Data items.
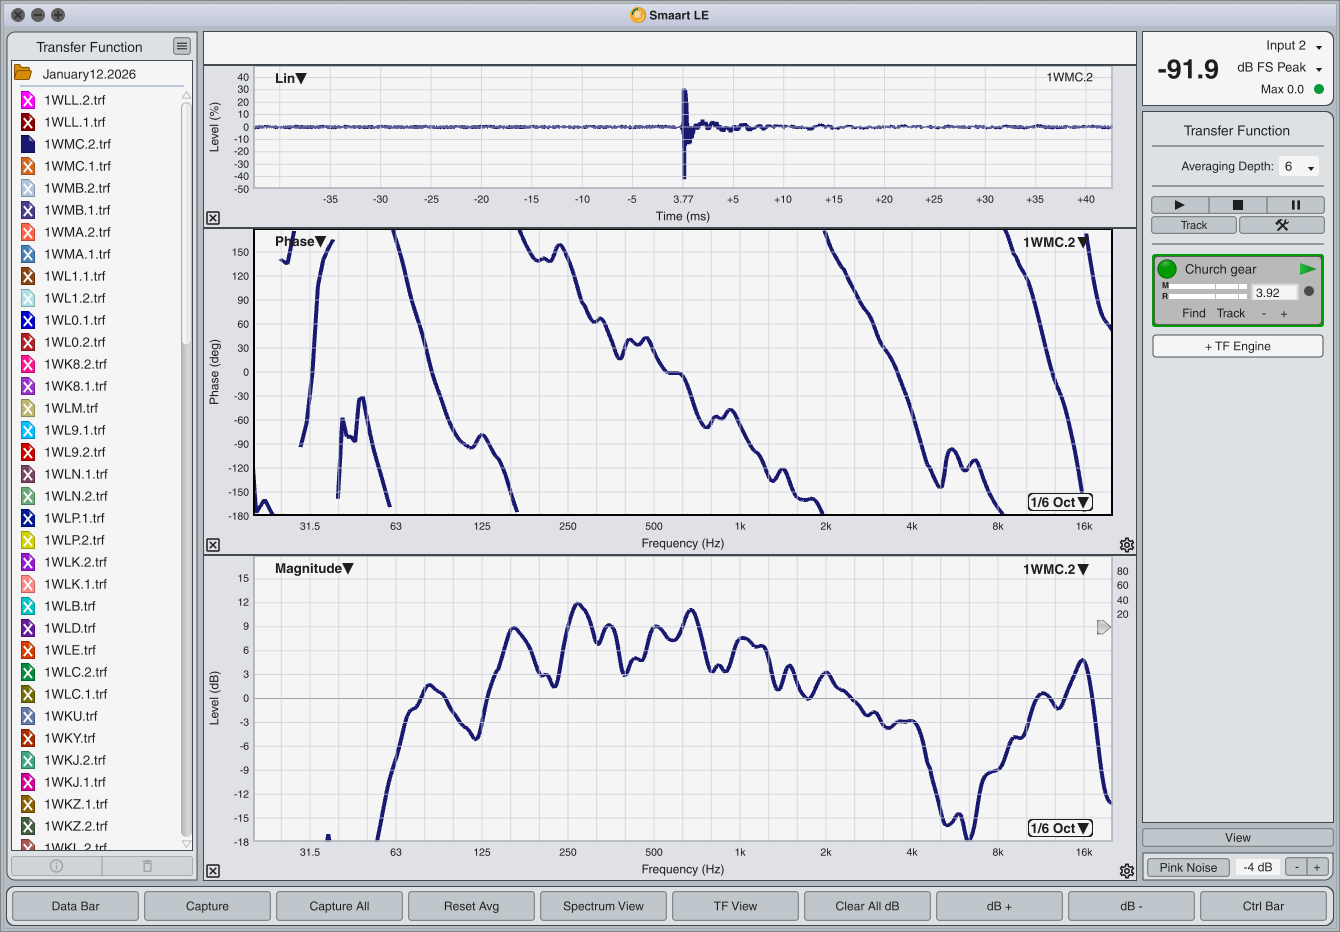The image size is (1340, 932).
Task: Click the trash icon below the file list
Action: (x=147, y=866)

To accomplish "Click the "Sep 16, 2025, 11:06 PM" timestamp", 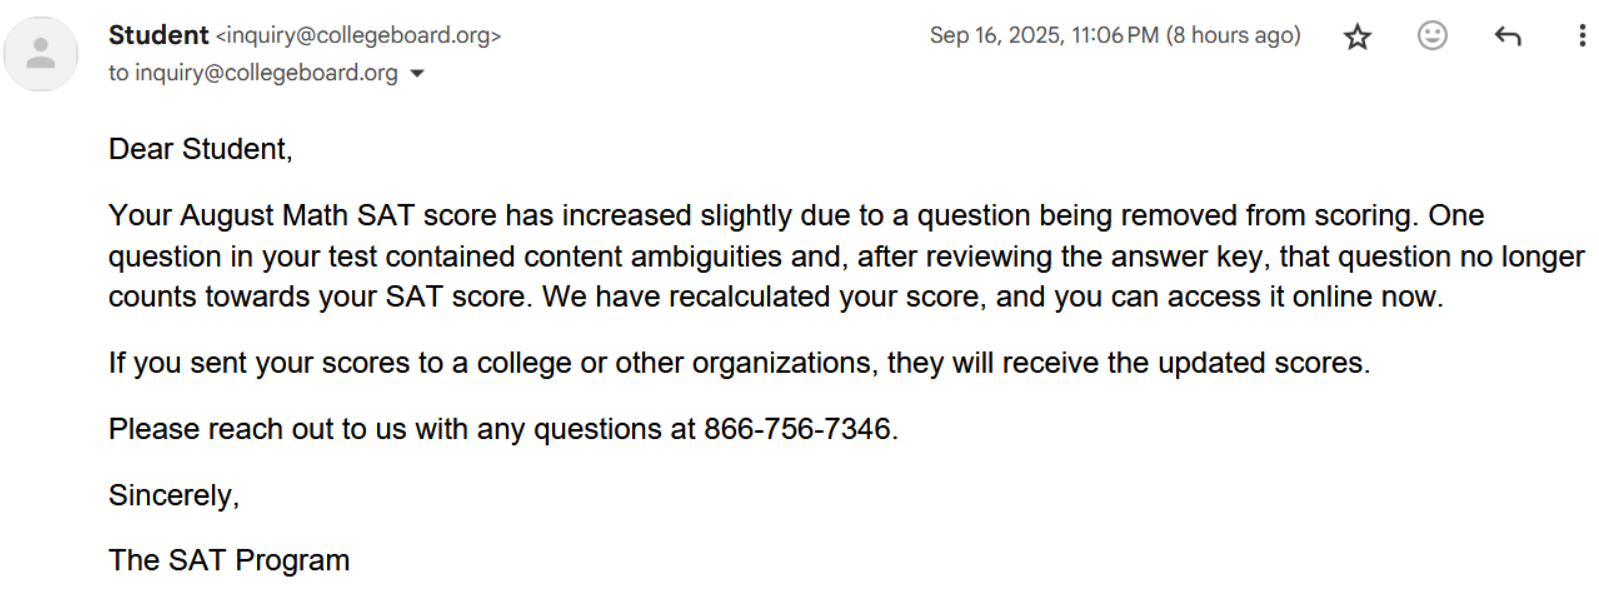I will [x=1043, y=36].
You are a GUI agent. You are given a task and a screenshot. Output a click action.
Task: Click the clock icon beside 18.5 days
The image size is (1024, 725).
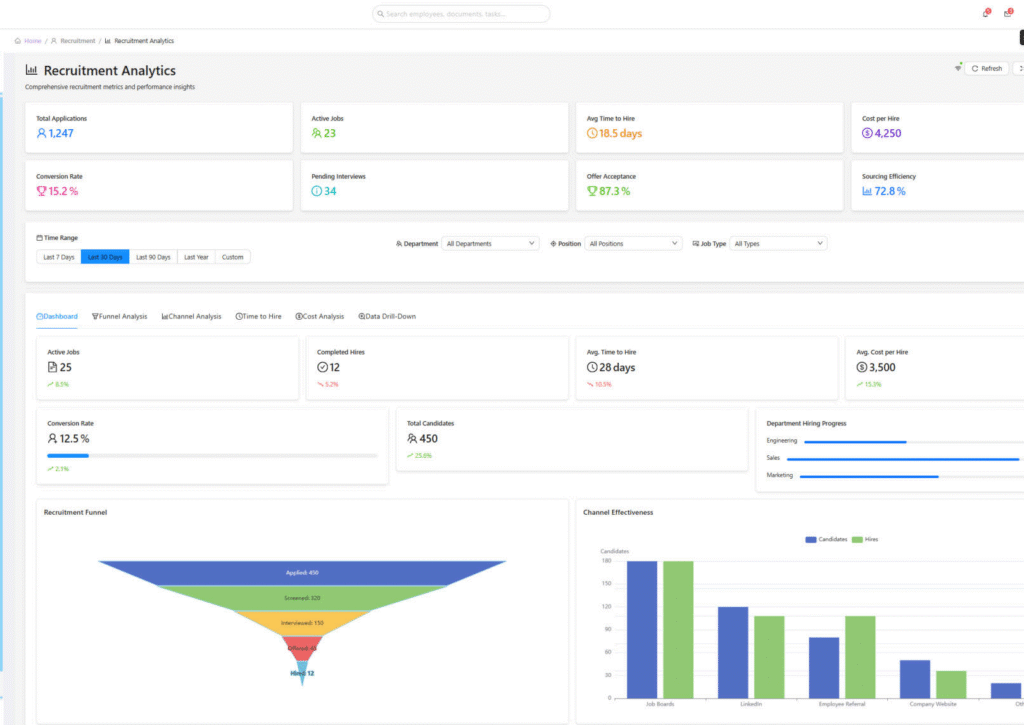(592, 133)
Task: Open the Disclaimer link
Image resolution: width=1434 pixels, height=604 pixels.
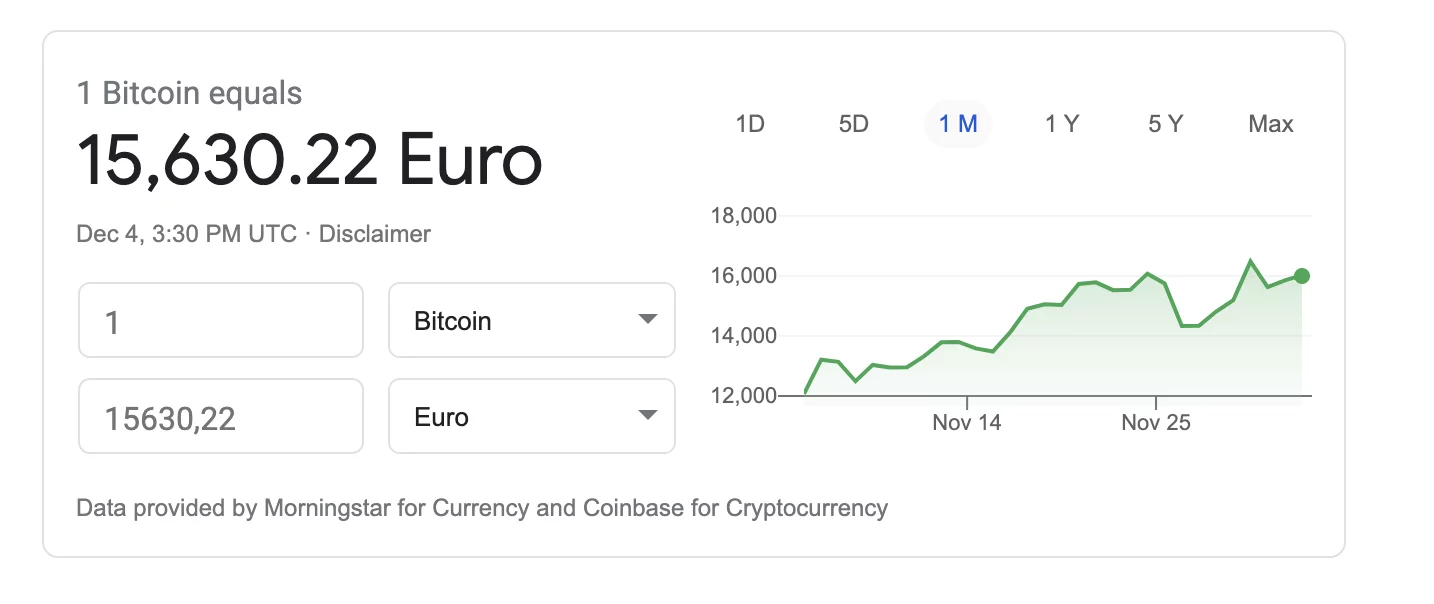Action: coord(375,234)
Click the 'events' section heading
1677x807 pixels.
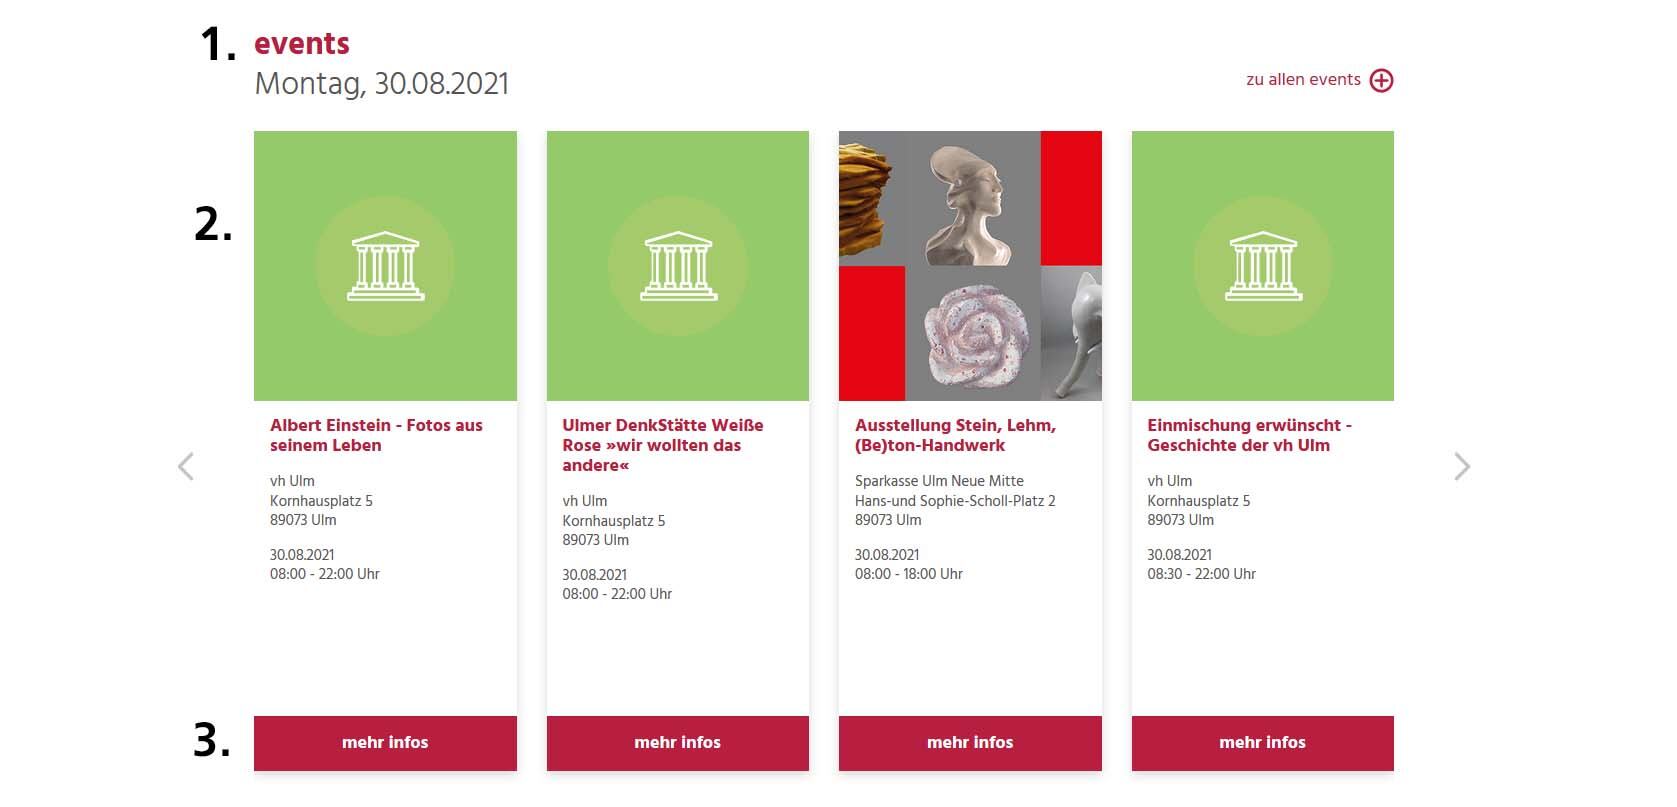click(x=302, y=44)
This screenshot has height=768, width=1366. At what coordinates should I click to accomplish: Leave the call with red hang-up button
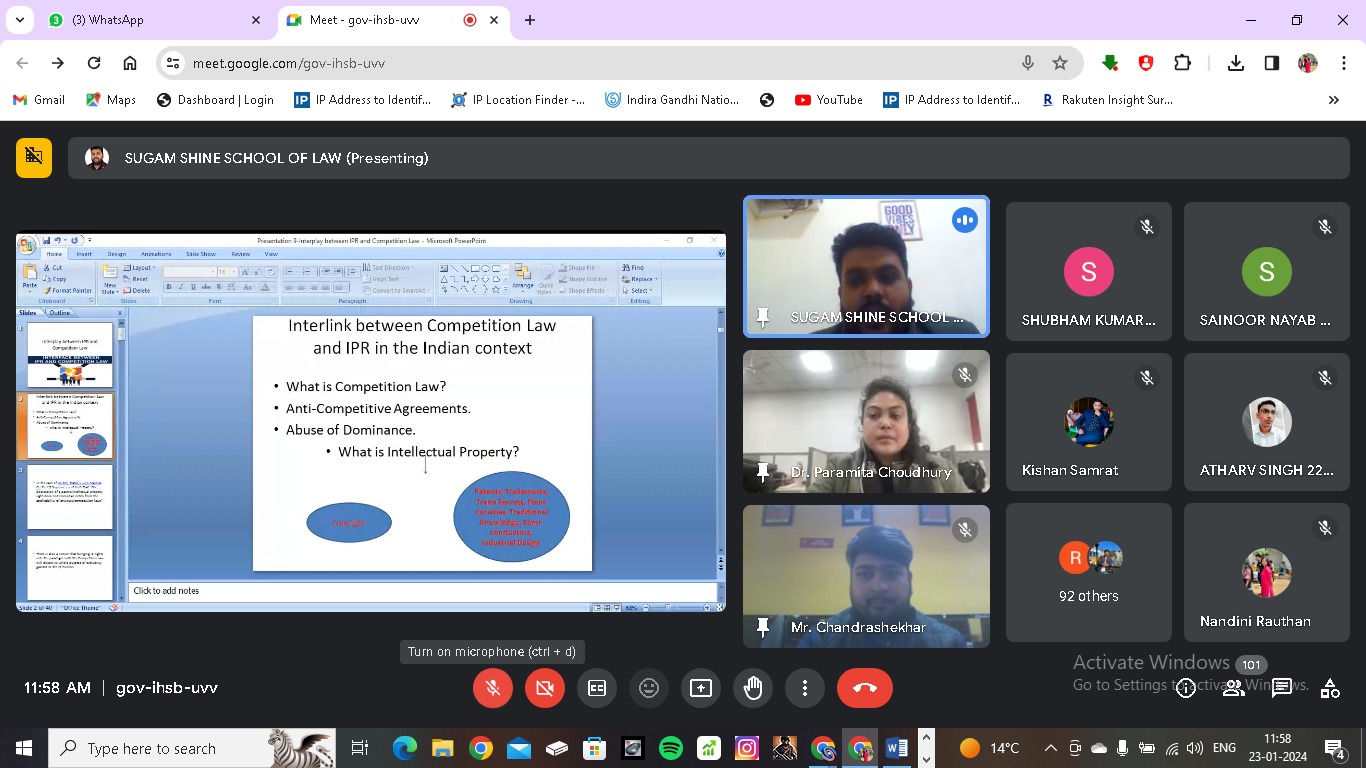pyautogui.click(x=865, y=688)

Your instructions. Copy exactly, with no pictures, the lines from the line containing "Task: Click the clock icon beside 18.5 days" through the last line of the records above.

Task output.
Task: Click the clock icon beside 18.5 days
The image size is (1024, 725).
(592, 133)
Task: Open the Disclaimer link
Image resolution: width=1434 pixels, height=604 pixels.
Action: coord(375,234)
Click the 'events' section heading
1677x807 pixels.
click(x=302, y=44)
This screenshot has height=768, width=1366. At what coordinates should I click to accomplish: Leave the call with red hang-up button
pyautogui.click(x=865, y=688)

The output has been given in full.